Les yeux fermés : $b roman
LIV
J’avais tort de m’effrayer. Le danger n’était pas où je l’imaginais. Et il surgit lorsque, le goûter achevé, je me réjouissais que tout se fût assez bien passé. Nous nous promenions dans le jardin, derrière la villa, Michelle et moi, mon bras accroché au sien. La brise froissait légèrement les branches des tamaris. La terre desséchée craquait sous mes pieds. Il faisait très chaud.
Michelle me conduisait à la tonnelle où elle avait appris à lire.

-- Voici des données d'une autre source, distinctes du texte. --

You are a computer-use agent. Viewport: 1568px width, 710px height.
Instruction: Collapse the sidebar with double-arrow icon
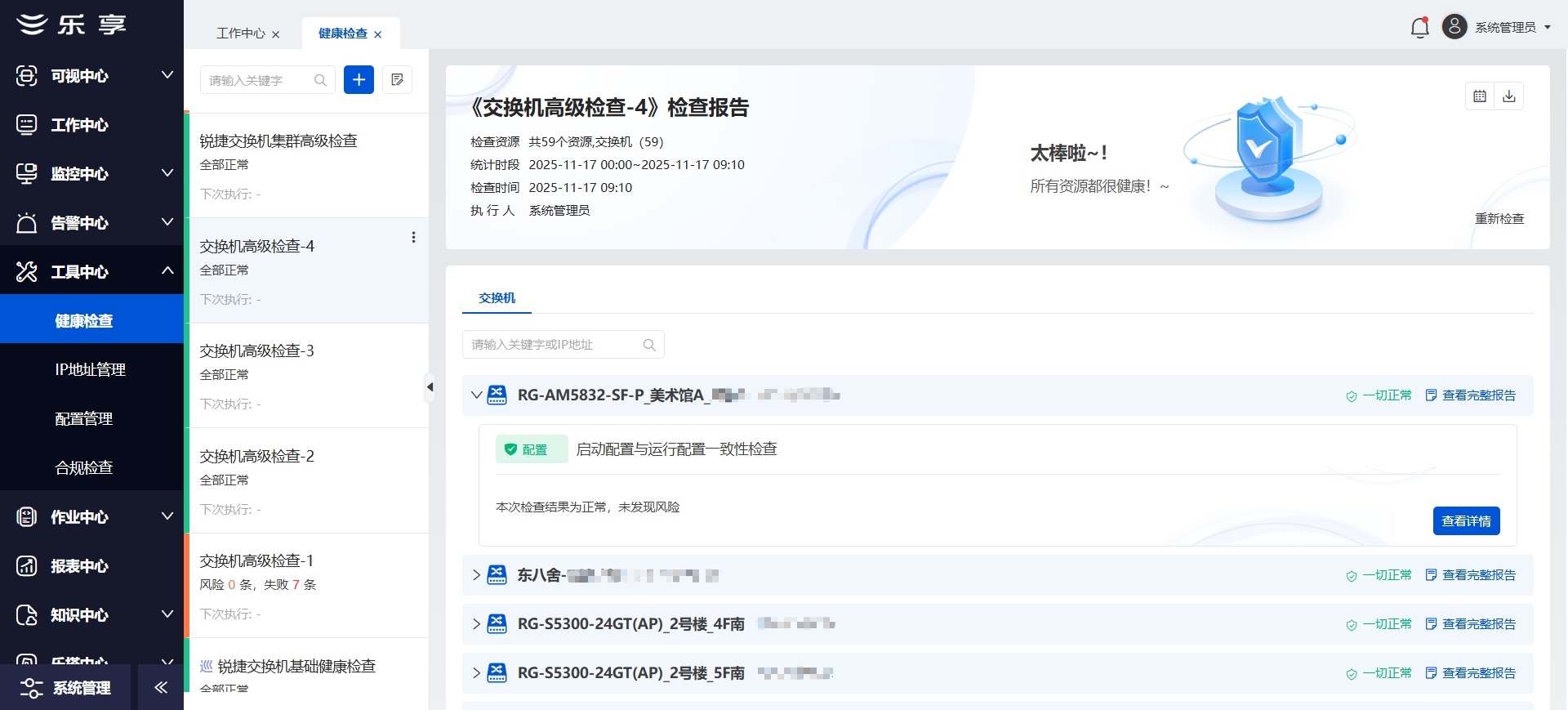161,687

Quand nous y fûmes, à l’abri du soleil :
— Mon ami, commença Michelle, sans aucune préparation, voilà quinze jours que vous êtes revenu à Saint-Jean-de-Luz et vous ne m’avez pas encore dit ce que vous désiriez me dire.
Je sentis que je rougissais. Où m’entraînait Michelle ? J’aurais voulu me soustraire à son regard.
— Ne me le direz-vous pas ? demanda-t-elle. Ou bien auriez-vous changé d’avis ?
Je balbutiai :
— Je ne comprends pas. Je…
— Pierre ! répliqua Michelle, et, de nouveau, elle m’appelait par mon prénom. Pierre ! Vous comprenez. Ne fuyez pas. Croyez-vous que je n’aie pas compris, moi ? Faut-il vous aider ?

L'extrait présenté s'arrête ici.